(Listing on finding words and elements)
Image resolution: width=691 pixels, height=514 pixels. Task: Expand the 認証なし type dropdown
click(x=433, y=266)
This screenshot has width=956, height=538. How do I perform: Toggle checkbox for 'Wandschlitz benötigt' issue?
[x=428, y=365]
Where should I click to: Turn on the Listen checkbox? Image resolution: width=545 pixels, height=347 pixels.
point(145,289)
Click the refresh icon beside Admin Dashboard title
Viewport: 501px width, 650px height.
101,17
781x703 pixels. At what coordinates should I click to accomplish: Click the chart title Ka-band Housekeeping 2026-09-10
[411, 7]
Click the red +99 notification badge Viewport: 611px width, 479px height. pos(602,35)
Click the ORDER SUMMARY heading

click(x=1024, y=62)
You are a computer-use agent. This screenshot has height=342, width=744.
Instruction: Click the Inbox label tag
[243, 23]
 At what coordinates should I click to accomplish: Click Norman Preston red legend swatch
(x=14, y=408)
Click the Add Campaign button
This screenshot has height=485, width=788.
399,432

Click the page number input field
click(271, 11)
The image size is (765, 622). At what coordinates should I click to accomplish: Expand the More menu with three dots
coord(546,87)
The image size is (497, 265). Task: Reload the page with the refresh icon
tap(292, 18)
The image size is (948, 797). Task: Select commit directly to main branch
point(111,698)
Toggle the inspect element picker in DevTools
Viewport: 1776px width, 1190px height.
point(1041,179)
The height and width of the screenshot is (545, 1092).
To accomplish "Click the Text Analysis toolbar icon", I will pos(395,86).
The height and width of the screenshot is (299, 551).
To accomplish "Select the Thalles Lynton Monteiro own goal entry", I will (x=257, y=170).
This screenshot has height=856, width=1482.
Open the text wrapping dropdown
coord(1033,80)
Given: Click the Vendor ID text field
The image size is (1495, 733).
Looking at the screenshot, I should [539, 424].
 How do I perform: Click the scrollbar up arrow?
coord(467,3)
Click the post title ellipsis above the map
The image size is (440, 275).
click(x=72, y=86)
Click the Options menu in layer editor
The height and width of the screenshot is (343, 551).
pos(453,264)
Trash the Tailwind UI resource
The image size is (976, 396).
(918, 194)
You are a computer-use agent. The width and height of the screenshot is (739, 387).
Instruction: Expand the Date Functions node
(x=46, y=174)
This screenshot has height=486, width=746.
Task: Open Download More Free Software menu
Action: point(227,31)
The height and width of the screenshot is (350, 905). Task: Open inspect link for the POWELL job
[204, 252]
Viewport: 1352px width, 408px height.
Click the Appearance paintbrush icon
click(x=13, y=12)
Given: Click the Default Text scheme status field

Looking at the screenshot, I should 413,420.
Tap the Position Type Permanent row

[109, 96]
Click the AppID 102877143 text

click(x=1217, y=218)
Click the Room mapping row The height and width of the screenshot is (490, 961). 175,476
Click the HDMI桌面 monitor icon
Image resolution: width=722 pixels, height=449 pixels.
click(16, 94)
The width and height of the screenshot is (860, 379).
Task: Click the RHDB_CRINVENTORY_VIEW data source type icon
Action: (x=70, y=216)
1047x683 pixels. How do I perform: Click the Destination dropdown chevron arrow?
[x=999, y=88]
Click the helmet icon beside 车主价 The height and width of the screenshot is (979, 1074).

**WHAT IS NEEDED:**
Render every line of the listing above as a JSON array of strings, one string per line, omitting blank lines.

**RESULT OF THIS EXERCISE:**
[
  "Image resolution: width=691 pixels, height=514 pixels. Task: Expand the 認証なし type dropdown",
  "click(x=433, y=266)",
  "This screenshot has width=956, height=538. How do I perform: Toggle checkbox for 'Wandschlitz benötigt' issue?",
  "[x=428, y=365]",
  "Where should I click to: Turn on the Listen checkbox? Image resolution: width=545 pixels, height=347 pixels.",
  "point(145,289)",
  "Click the refresh icon beside Admin Dashboard title",
  "Viewport: 501px width, 650px height.",
  "101,17",
  "781x703 pixels. At what coordinates should I click to accomplish: Click the chart title Ka-band Housekeeping 2026-09-10",
  "[411, 7]",
  "Click the red +99 notification badge Viewport: 611px width, 479px height. pos(602,35)",
  "Click the ORDER SUMMARY heading",
  "click(x=1024, y=62)",
  "You are a computer-use agent. This screenshot has height=342, width=744.",
  "Instruction: Click the Inbox label tag",
  "[243, 23]",
  " At what coordinates should I click to accomplish: Click Norman Preston red legend swatch",
  "(x=14, y=408)",
  "Click the Add Campaign button",
  "This screenshot has height=485, width=788.",
  "399,432",
  "Click the page number input field",
  "click(271, 11)",
  "The image size is (765, 622). At what coordinates should I click to accomplish: Expand the More menu with three dots",
  "coord(546,87)",
  "The image size is (497, 265). Task: Reload the page with the refresh icon",
  "tap(292, 18)",
  "The image size is (948, 797). Task: Select commit directly to main branch",
  "point(111,698)",
  "Toggle the inspect element picker in DevTools",
  "Viewport: 1776px width, 1190px height.",
  "point(1041,179)",
  "The height and width of the screenshot is (545, 1092).",
  "To accomplish \"Click the Text Analysis toolbar icon\", I will pos(395,86).",
  "The height and width of the screenshot is (299, 551).",
  "To accomplish \"Select the Thalles Lynton Monteiro own goal entry\", I will (x=257, y=170).",
  "This screenshot has height=856, width=1482.",
  "Open the text wrapping dropdown",
  "coord(1033,80)",
  "Given: Click the Vendor ID text field",
  "The image size is (1495, 733).",
  "Looking at the screenshot, I should [539, 424].",
  " How do I perform: Click the scrollbar up arrow?",
  "coord(467,3)",
  "Click the post title ellipsis above the map",
  "The image size is (440, 275).",
  "click(x=72, y=86)",
  "Click the Options menu in layer editor",
  "The height and width of the screenshot is (343, 551).",
  "pos(453,264)",
  "Trash the Tailwind UI resource",
  "The image size is (976, 396).",
  "(918, 194)",
  "You are a computer-use agent. The width and height of the screenshot is (739, 387).",
  "Instruction: Expand the Date Functions node",
  "(x=46, y=174)",
  "This screenshot has height=486, width=746.",
  "Task: Open Download More Free Software menu",
  "Action: point(227,31)",
  "The height and width of the screenshot is (350, 905). Task: Open inspect link for the POWELL job",
  "[204, 252]",
  "Viewport: 1352px width, 408px height.",
  "Click the Appearance paintbrush icon",
  "click(x=13, y=12)",
  "Given: Click the Default Text scheme status field",
  "Looking at the screenshot, I should 413,420.",
  "Tap the Position Type Permanent row",
  "[109, 96]",
  "Click the AppID 102877143 text",
  "click(x=1217, y=218)",
  "Click the Room mapping row The height and width of the screenshot is (490, 961). 175,476",
  "Click the HDMI桌面 monitor icon",
  "Image resolution: width=722 pixels, height=449 pixels.",
  "click(16, 94)",
  "The width and height of the screenshot is (860, 379).",
  "Task: Click the RHDB_CRINVENTORY_VIEW data source type icon",
  "Action: (x=70, y=216)",
  "1047x683 pixels. How do I perform: Click the Destination dropdown chevron arrow?",
  "[x=999, y=88]",
  "Click the helmet icon beside 车主价 The height and width of the screenshot is (979, 1074)."
]